**RECORDS FOR THE EXERCISE:**

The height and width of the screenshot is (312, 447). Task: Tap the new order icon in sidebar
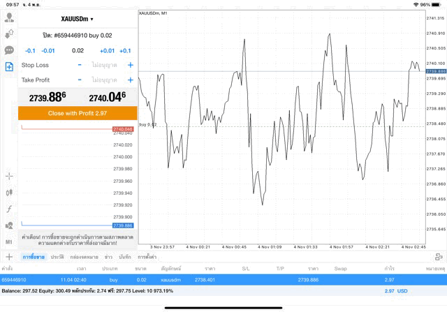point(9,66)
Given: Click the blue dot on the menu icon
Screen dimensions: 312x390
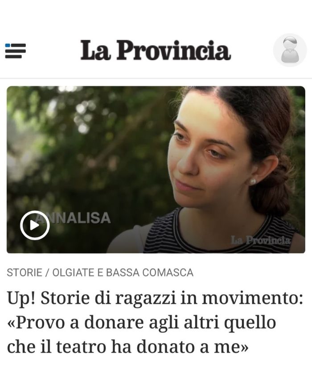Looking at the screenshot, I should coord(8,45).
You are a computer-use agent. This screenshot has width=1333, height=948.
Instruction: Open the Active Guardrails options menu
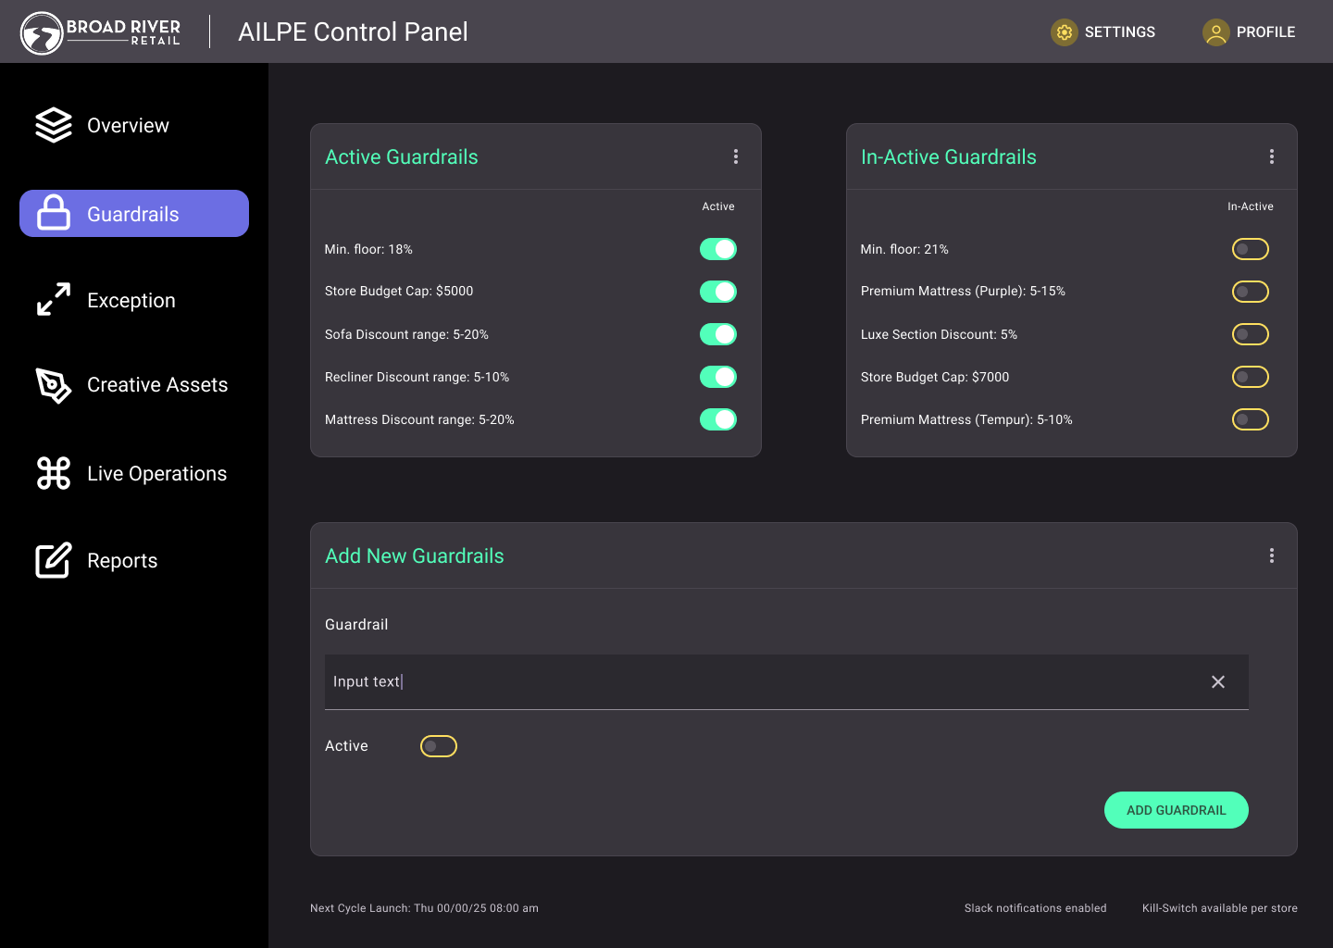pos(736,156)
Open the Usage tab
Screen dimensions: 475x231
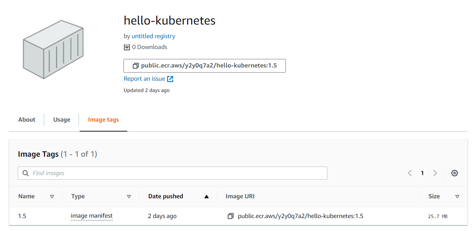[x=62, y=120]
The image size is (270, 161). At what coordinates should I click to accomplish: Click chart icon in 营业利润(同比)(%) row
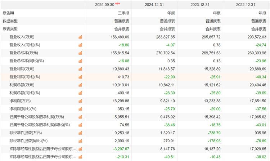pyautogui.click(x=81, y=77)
---
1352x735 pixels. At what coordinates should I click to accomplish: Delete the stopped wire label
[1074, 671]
--
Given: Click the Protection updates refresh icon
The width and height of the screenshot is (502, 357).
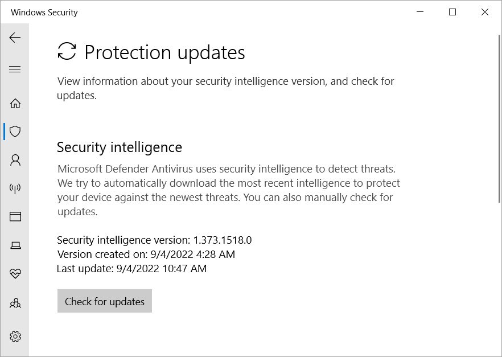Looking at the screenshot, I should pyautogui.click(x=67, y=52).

**THE TASK:** If a line in the records above has the word "Given", copy it.

**RESULT FOR THIS EXERCISE:**
Given: Click the blue dot on the menu icon
Given: Click the Protection updates refresh icon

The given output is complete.